Long-lived migratory animals must balance the cost of current reproduction with their own condition ahead of a challenging migration and future reproduction. In these species, carry-over effects, which occur when events in one season affect the outcome of the subsequent season, may be particularly exacerbated. However, how carry-over effects influence future breeding outcomes and whether (and how) they also affect behaviour during migration and wintering is unclear. Here we investigate carry-over effects induced by a controlled, bidirectional manipulation of the duration of reproductive effort on the migratory, wintering and subsequent breeding behaviour of a long-lived migratory seabird, the Manx shearwater Puffinus puffinus. By cross-fostering chicks of different age between nests, we successfully prolonged or shortened by ∼25% the chick-rearing period of 42 breeding pairs. We tracked the adults with geolocators over the subsequent year and combined migration route data with at-sea activity budgets obtained from high-resolution saltwater-immersion data.

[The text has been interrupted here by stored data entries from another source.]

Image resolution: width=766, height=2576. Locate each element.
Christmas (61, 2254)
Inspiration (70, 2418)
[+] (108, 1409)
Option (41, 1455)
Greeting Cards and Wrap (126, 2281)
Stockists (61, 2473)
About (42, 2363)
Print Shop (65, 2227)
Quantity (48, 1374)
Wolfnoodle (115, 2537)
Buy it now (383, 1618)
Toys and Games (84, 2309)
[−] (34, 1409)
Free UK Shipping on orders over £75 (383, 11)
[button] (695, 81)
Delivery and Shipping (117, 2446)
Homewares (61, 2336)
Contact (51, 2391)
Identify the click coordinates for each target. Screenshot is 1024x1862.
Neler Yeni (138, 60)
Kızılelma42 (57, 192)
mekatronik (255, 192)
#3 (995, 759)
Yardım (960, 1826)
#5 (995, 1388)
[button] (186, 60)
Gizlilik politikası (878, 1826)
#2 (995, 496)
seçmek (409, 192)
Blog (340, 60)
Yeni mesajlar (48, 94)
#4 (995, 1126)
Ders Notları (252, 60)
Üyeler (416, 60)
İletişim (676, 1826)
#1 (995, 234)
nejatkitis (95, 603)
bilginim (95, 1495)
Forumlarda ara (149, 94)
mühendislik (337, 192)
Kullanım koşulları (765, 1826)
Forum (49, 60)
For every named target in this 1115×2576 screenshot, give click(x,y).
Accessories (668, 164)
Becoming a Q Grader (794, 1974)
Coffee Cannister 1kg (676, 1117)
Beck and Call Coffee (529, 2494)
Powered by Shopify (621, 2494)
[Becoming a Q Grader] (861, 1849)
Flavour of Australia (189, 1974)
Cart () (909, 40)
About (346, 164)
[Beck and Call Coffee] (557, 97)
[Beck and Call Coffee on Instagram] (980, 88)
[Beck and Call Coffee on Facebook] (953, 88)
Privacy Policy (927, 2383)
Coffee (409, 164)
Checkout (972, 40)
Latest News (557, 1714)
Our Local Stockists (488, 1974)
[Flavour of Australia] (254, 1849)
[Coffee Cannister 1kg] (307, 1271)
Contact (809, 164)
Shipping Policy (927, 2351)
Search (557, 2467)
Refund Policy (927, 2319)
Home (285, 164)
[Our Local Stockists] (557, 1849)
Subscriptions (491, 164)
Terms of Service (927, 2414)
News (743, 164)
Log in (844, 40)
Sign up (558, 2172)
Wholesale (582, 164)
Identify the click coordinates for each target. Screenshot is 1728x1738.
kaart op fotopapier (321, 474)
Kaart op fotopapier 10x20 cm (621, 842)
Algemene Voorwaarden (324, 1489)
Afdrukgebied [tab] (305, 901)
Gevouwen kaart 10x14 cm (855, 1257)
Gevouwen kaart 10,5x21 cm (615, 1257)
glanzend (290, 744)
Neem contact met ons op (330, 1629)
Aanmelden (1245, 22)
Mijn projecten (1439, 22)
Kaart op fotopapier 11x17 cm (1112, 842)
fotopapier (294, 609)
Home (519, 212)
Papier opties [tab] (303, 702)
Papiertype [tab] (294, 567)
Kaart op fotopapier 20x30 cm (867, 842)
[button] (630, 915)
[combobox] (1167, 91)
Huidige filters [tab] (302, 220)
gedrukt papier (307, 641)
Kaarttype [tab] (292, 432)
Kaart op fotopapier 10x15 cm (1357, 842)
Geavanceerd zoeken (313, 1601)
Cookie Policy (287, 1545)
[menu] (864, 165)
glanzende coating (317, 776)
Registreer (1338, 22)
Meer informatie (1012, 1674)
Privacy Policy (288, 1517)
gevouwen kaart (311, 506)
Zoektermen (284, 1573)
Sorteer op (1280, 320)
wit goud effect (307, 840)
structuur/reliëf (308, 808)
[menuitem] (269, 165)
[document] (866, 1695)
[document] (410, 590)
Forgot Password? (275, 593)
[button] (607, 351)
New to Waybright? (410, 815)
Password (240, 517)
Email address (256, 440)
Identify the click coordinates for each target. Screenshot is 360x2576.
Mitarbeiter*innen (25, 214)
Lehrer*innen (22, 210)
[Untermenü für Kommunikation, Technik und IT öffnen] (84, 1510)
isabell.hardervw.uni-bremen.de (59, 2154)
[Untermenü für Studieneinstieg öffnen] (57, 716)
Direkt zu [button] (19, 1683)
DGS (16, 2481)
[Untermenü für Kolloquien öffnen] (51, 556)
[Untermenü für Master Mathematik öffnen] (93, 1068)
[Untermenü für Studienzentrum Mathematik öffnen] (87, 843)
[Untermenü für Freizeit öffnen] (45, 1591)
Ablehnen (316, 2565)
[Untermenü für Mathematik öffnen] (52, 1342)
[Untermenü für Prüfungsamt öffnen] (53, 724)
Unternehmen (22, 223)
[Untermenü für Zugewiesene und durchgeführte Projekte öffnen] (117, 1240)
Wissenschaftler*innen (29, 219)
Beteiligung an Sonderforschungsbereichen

Migratory behaviour was also recorded during non-experimental years (the year before and/or two years after manipulation) for a subset of birds, allowing comparison between experimental and non-experimental years within treatment groups. All birds cared for chicks until normal fledging age, resulting in birds with a longer breeding period delaying their departure on migration; however, birds that finished breeding earlier did not start migrating earlier. Increased reproductive effort resulted in less time spent at the wintering grounds, a reduction in time spent resting daily and a delayed start of breeding with lighter eggs and chicks and lower breeding success the following breeding season. Conversely, reduced reproductive effort resulted in more time resting and less time foraging during the winter, but a similar breeding phenology and success compared with control birds the following year, suggesting that ‘positive’ carry-over effects may also occur but perhaps have a less long-lasting impact than those incurred from increased reproductive effort. Our results shed light on how carry-over effects can develop and modify an adult animal’s behaviour year-round and reveal how a complex interaction between current and future reproductive fitness, individual condition and external constraints can influence life-history decisions.